Hennepin County’s standards were both reasonable and known by relator.  In a period of just over a year, relator received progressive discipline for her inappropriate conduct, including a warning, two suspensions, and a performance plan.  Nonetheless, relator continued to act in an insubordinate and inappropriate manner with her supervisor and coworkers.  Relator’s actions were disruptive in the workplace and in direct violation of the employer’s known requests.  Most recently, her actions violated Hennepin County policy and were contrary to a performance plan issued only three weeks earlier.  Therefore, because relator deliberately disregarded Hennepin County’s directive on appropriate conduct in the workplace on numerous occasions, we conclude that her conduct constitutes misconduct as a matter of law.[3]


*  Retired judge of the Minnesota Court of Appeals, serving by appointment pursuant to Minn. Const. art. VI, § 10. 

[1] Hennepin County’s workplace violence policy provides that “[v]iolence, or the threat of violence, by or against any employee of Hennepin County or other person while at a Hennepin County workplace is unacceptable and may subject the individual to serious disciplinary action . . . .”  Violence is defined as “[a]ny act or instance of intentional physical harm or the threat of physical harm.” 

[2] Because relator was discharged prior to August 1, 2003, we reject respondent commissioner’s argument that the 2003 definition of employment misconduct could apply. 

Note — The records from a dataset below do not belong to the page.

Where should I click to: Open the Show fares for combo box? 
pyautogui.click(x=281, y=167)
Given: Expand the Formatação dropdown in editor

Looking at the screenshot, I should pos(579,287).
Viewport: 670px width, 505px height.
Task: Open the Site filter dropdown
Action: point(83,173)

[3] Relator claims that she was terminated due to constructive discharge.  A “constructive discharge” occurs when the employer creates “intolerable working conditions with the intention of forcing the employee to quit.”  Diez v. Minn. Mining & Mfg., 564 N.W.2d 575, 579 (Minn. App. 1997), review denied (Minn. Aug. 21, 1997) (quotation omitted).  Because the record is clear that relator did not quit, but rather her employment was terminated, we do not address appellant’s constructive discharge argument.